I could not agree with you more. It's a miracle!
It was revised in 2000 to close the loopholes for some abuses - two years later the National Conference of Catholic Bishops has yet to provide an English translation of the Latin original.
Not to say that there is something necessarily wrong with hierarchy or structure, per se. It seems that the prelates think of themselves as separate from the laity. They are to serve and shepherd. There calling is to humility.

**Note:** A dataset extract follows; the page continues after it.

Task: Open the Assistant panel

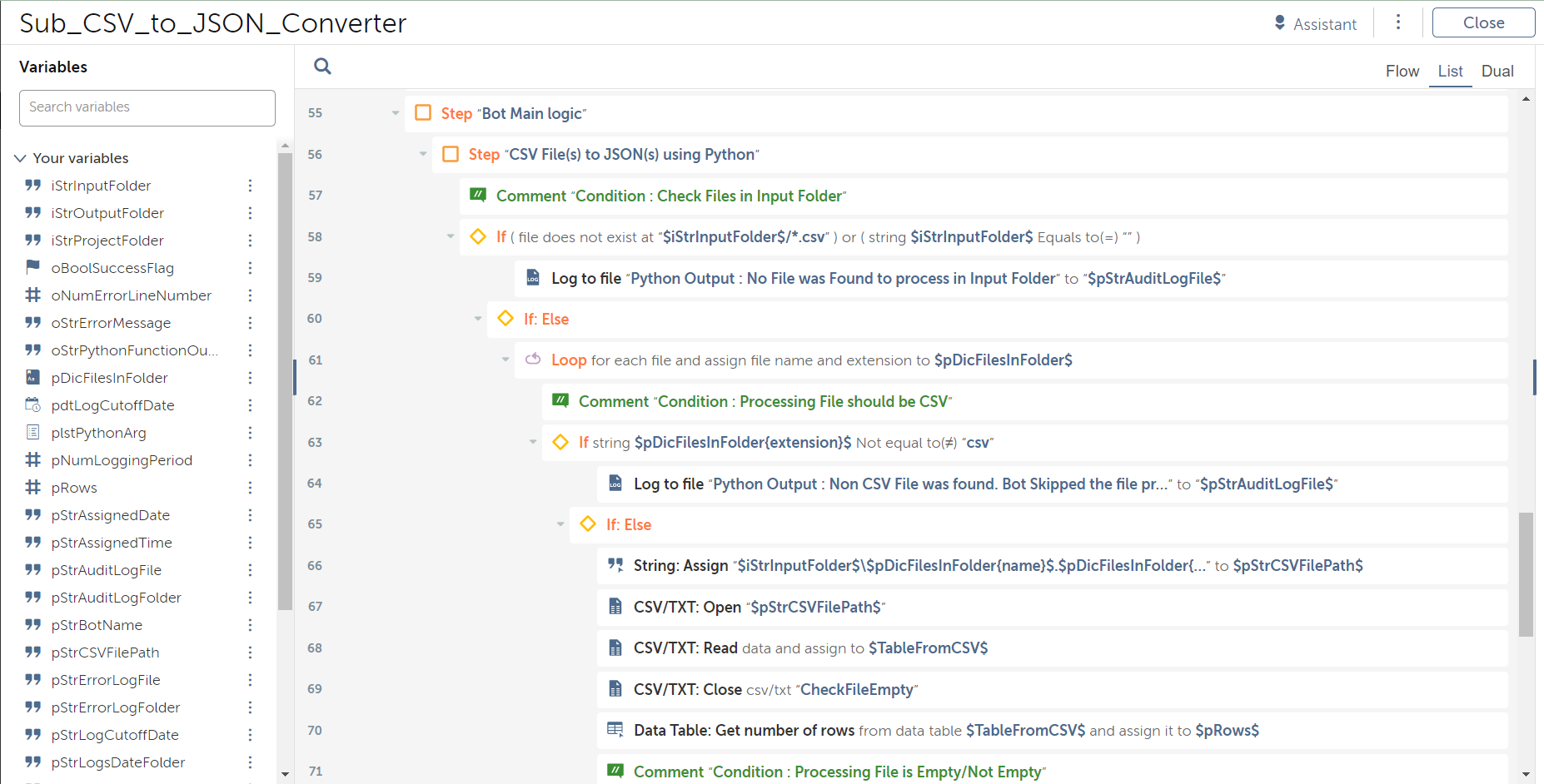Action: pyautogui.click(x=1316, y=24)
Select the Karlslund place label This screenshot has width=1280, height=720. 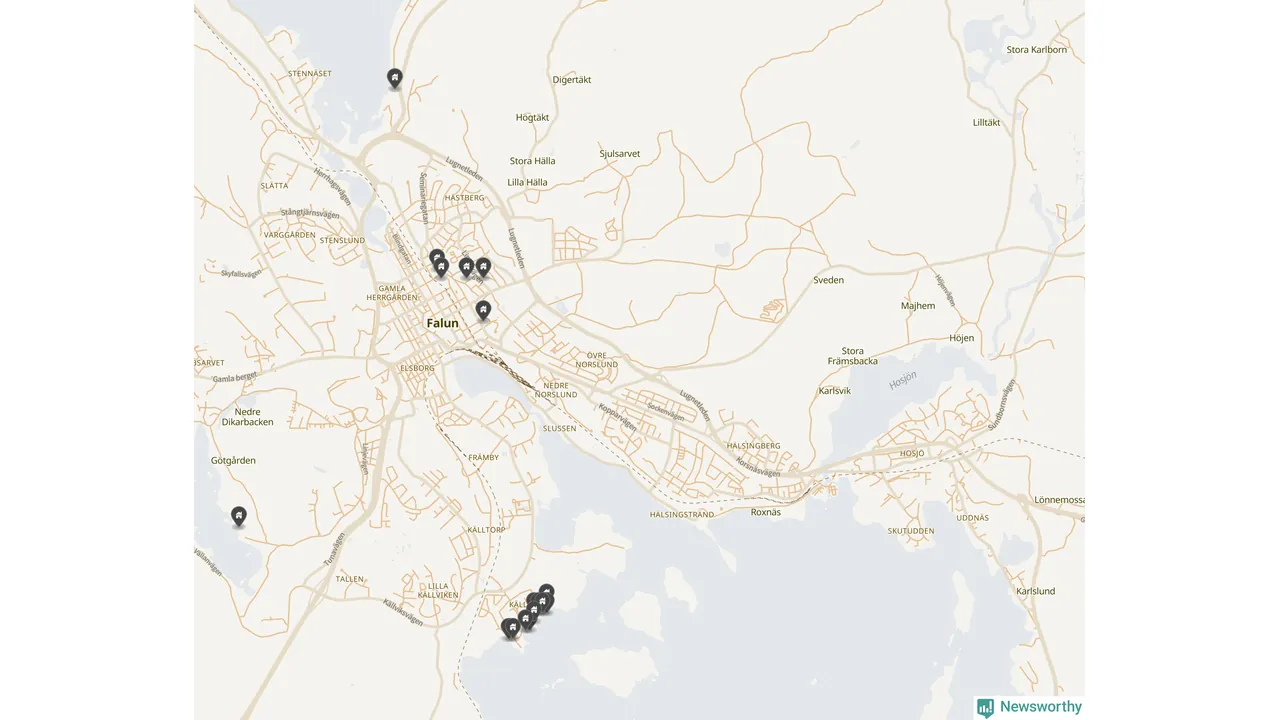pyautogui.click(x=1035, y=591)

He who would be first, must be last.
There is an ESSENTIAL difference between the priesthood of the laity and the ministerial priesthood. Yet we all belong to the one priesthood of Jesus Christ by reason of our baptism. With Holy Orders the priest is configured to Christ as Head and Shepherd and acts "in the person of Christ" in the celebration of the Eucharist. This is so, as you say, that the people can be served and given the saving sacraments of grace. The lay person does not have the configuration to Christ as Head and Shepherd. The priest by reason of his consecration is placed in the forefrent of the Church to lead and rule because he is configured to Christ as Head and Shepherd.-------The priest is called by God to offer sacrifice to God for us and to be our representative before God. He may be sinful, as the Book of Hebrews says, so he is to offer sacrifice to God for his sins as well.---Christ has constructed and given to us a great gift of the Church and the sacred priesthood so that we might live in His life now and for all eternity.
I have always been led to believe, snd personally believe, that humility is calling for all of us.
What I was trying to get at, is simply that the prelates and the laity together, indeed all the fellowship of believers, collectively are the Church of Christ. And that while all Christians are called to humility, positions of leadership require that humility be made manifest.
In other words priests need to succumb to the holy grail of political correctness?
The first generation of filters may do a good job in excluding people who should not be ministers. Later, all one has to do is question women's ordination or abortion as birth control and the interviewer's eyes will fill with tears. Goodbye seminary. In addition, similar tools are used to get rid of dissenting conservative seminary students. One scientist argued Creation successfully at a Lutheran seminary. The faculty voted unanimously to get rid of him.
No. Rather, pastors need to know how to talk to all sinners in a way that might catch their mind and win it over to repentance and life in Christ. Christ did not walk up to every sinner and condemn them cold. Rather, he befriended them, showed them his compassion and empathy and then leveled with them about the wagesof sin.